Sadly, the game still requires the player to adhere to a script, though this isn’t always communicated well. My first full playthrough ended in an unwinnable state because immediately upon activating the time machine and finding myself in the Edenic surroundings Wells had related before being hauled off in an ambulance, my first instinct was to return to safety and tell the censorious alienist he’d gotten it all wrong. But when I got back to 1890 and related my wild story, the doctor only listened, “with an accepting look on his face.” That was admirably open-minded of him after he’d stuffed Wells into a strait-jacket for telling much the same story, but that was as far as things went – and since the fuse on the machine burned out after that trip, there was no opportunity to return and bring back more definitive proof. In fairness, the game does signpost that he’s looking for a particular piece of physical evidence – a flower to match the unique petal Wells had shown him right before the game opened – but it would have been polite to fire off a losing ending to bring the story to a close, rather than leaving it to peter out.
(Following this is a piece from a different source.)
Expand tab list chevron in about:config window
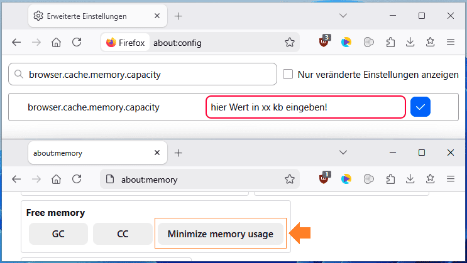The width and height of the screenshot is (467, 263). 343,16
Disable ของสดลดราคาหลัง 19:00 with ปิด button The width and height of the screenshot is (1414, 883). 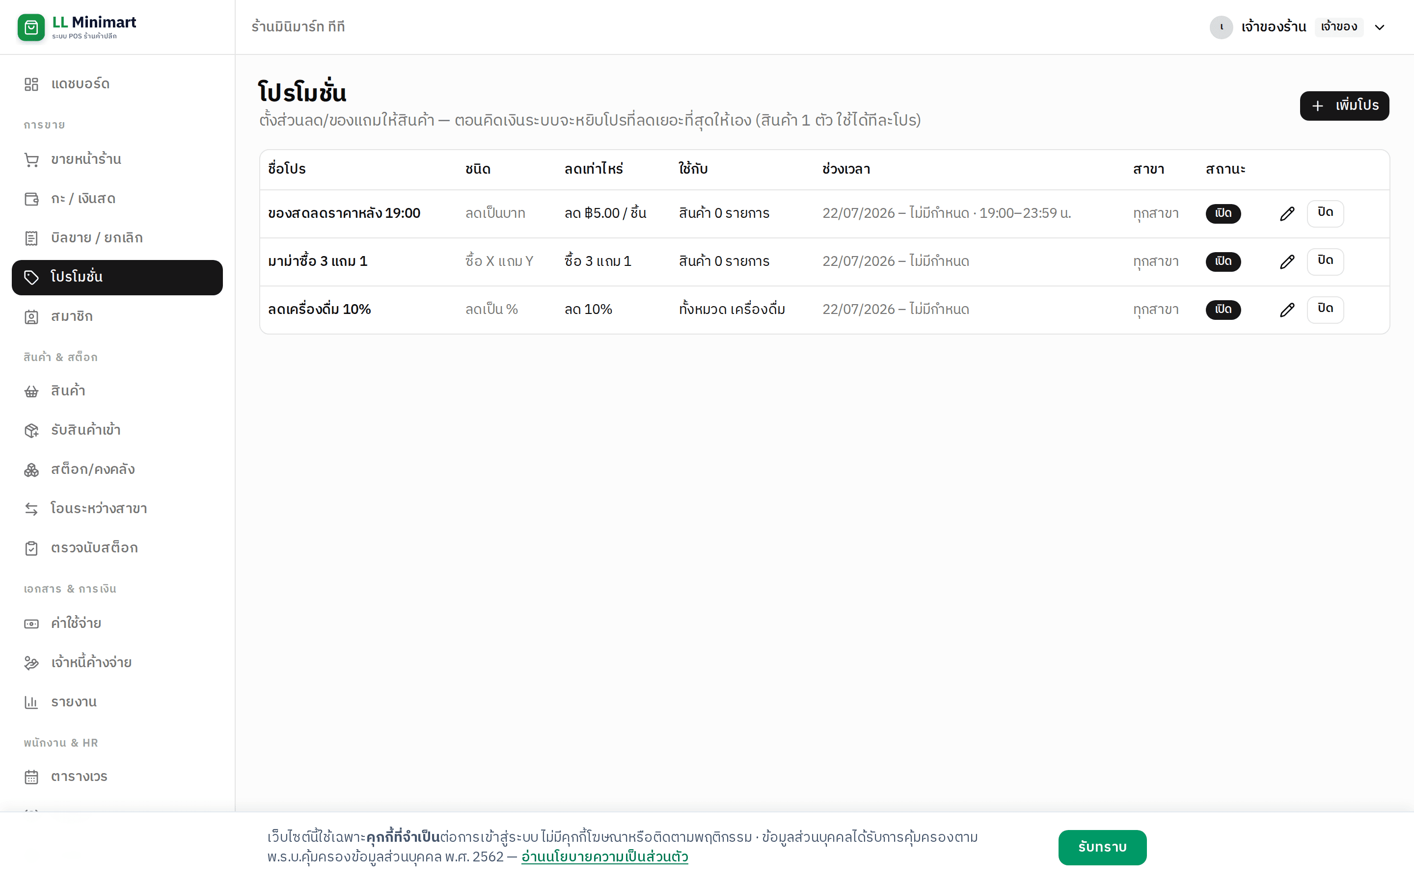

Being on rails wouldn’t be so bad if the story the game was out to tell was a gripping one, but despite solid prose, the plot is sadly rather pedestrian. First, most of the game’s playtime is spent in the present day, trying to get into Wells’ workshop and get the machine up and running by solving a few desultory puzzles. Once in the far future, you can explore a single two-location building and have a brief interaction with some Eloi, but it’s all functional at best, and only recapitulates more exciting incidents from the book. If you want to explore off the beaten path and solve a mildly-annoying guess the verb puzzle (to get through a rusty grate, (Spoiler - click to show)TAKE GRATE will work but PULL GRATE and BREAK GRATE won’t), you can have a run-in with Morlocks, but it’s likewise abbreviated and completely optional.
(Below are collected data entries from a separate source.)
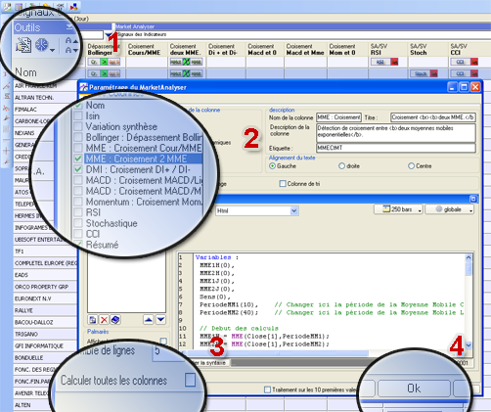
Task: Decrease font size with the A down arrow
Action: click(71, 50)
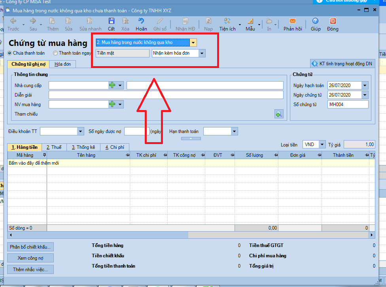This screenshot has width=386, height=287.
Task: Click the Tham chiếu add reference icon
Action: (279, 114)
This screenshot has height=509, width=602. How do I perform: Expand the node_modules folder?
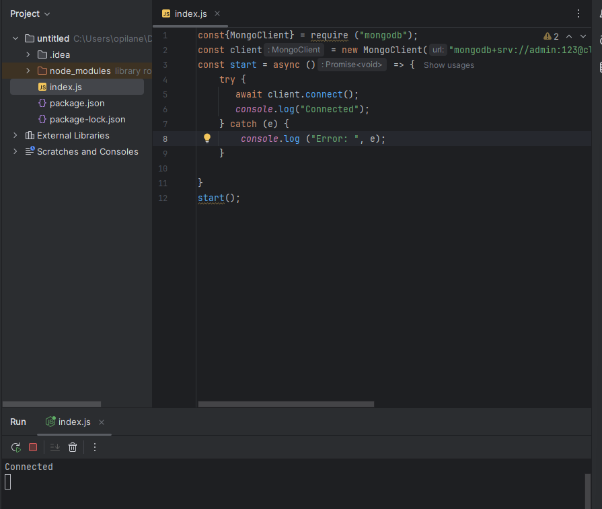(28, 71)
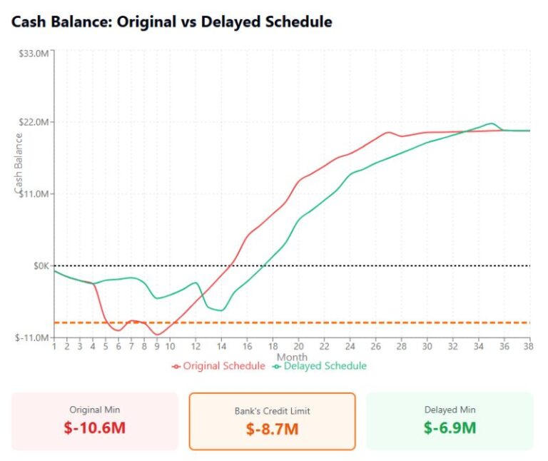This screenshot has height=461, width=548.
Task: Toggle the Original Schedule legend label
Action: (224, 366)
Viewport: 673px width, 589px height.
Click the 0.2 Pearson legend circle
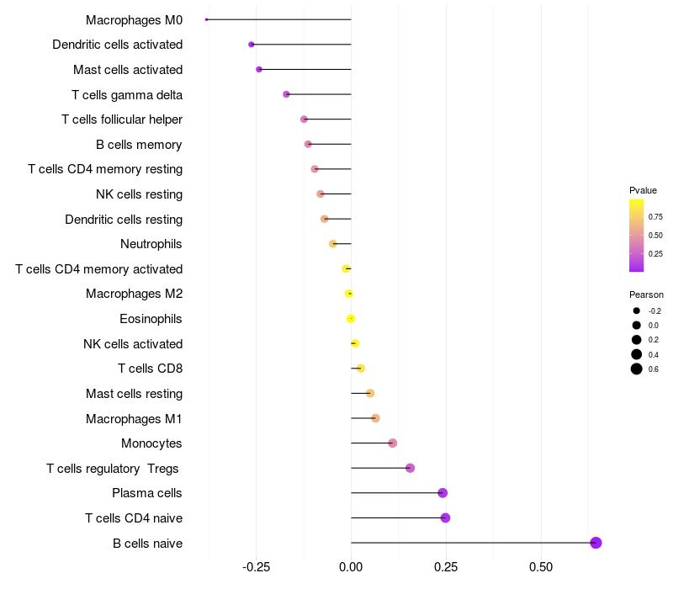637,340
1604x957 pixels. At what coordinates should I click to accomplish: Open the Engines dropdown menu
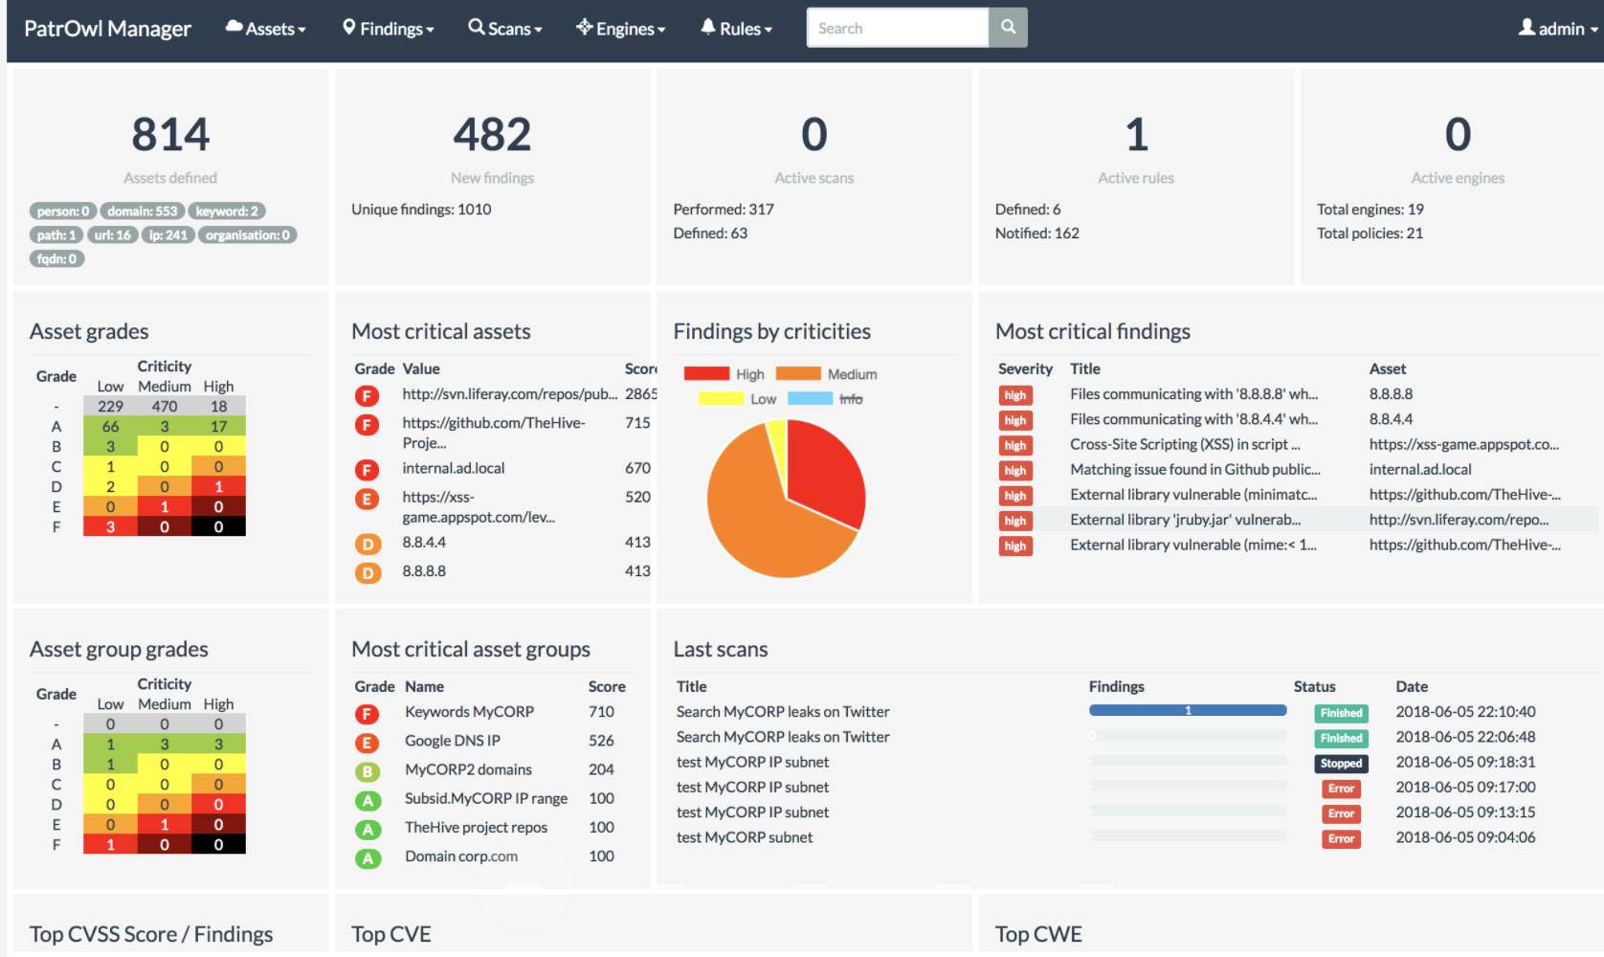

The puzzles are fine, though with the exception of the first (figuring out where Wells’s workshop key has gotten to, which requires a bit of deduction) they’re very straightforward – putting a machine part in a machine, showing an interesting object to an interested NPC, that sort of thing. I had more trouble with them than was probably warranted, though, because there are some infelicities in the implementation. Prior to the nobody-cares-about-your-time-travel-story restart, I’d actually already had to restart because I’d put a watch down on a desk – after being prompted to do so by an NPC – but then was told “it’s hardly portable” when I attempted to retrieve it. And when I grew frustrated at my inability to find the workshop key and considered resorting to violence, BREAK WINDOW WITH POKER just elicited an empty command prompt, with no acknowledgment or rejection of the command. And there are a good number of typos throughout (including a missing period in the opening sequence).
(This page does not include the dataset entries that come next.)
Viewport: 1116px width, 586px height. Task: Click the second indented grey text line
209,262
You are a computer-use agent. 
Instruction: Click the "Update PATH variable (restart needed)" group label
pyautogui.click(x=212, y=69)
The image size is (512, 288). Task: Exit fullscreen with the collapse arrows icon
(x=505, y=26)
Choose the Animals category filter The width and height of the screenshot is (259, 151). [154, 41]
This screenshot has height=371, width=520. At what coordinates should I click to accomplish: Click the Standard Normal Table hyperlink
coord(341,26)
I still had a good time with the game, because the writing is solid, the premise enjoyable, and the setting a pleasant place to spend time (well, modulo the tunnels where blind inbred cannibals live, I suppose). But it felt quite dry, and I was left wanting a little more there there – a little more interactivity, a little more story, a little more puzzling, just something more to create emotional engagement and make The Time Machine feel like a real sequel and not just a retread.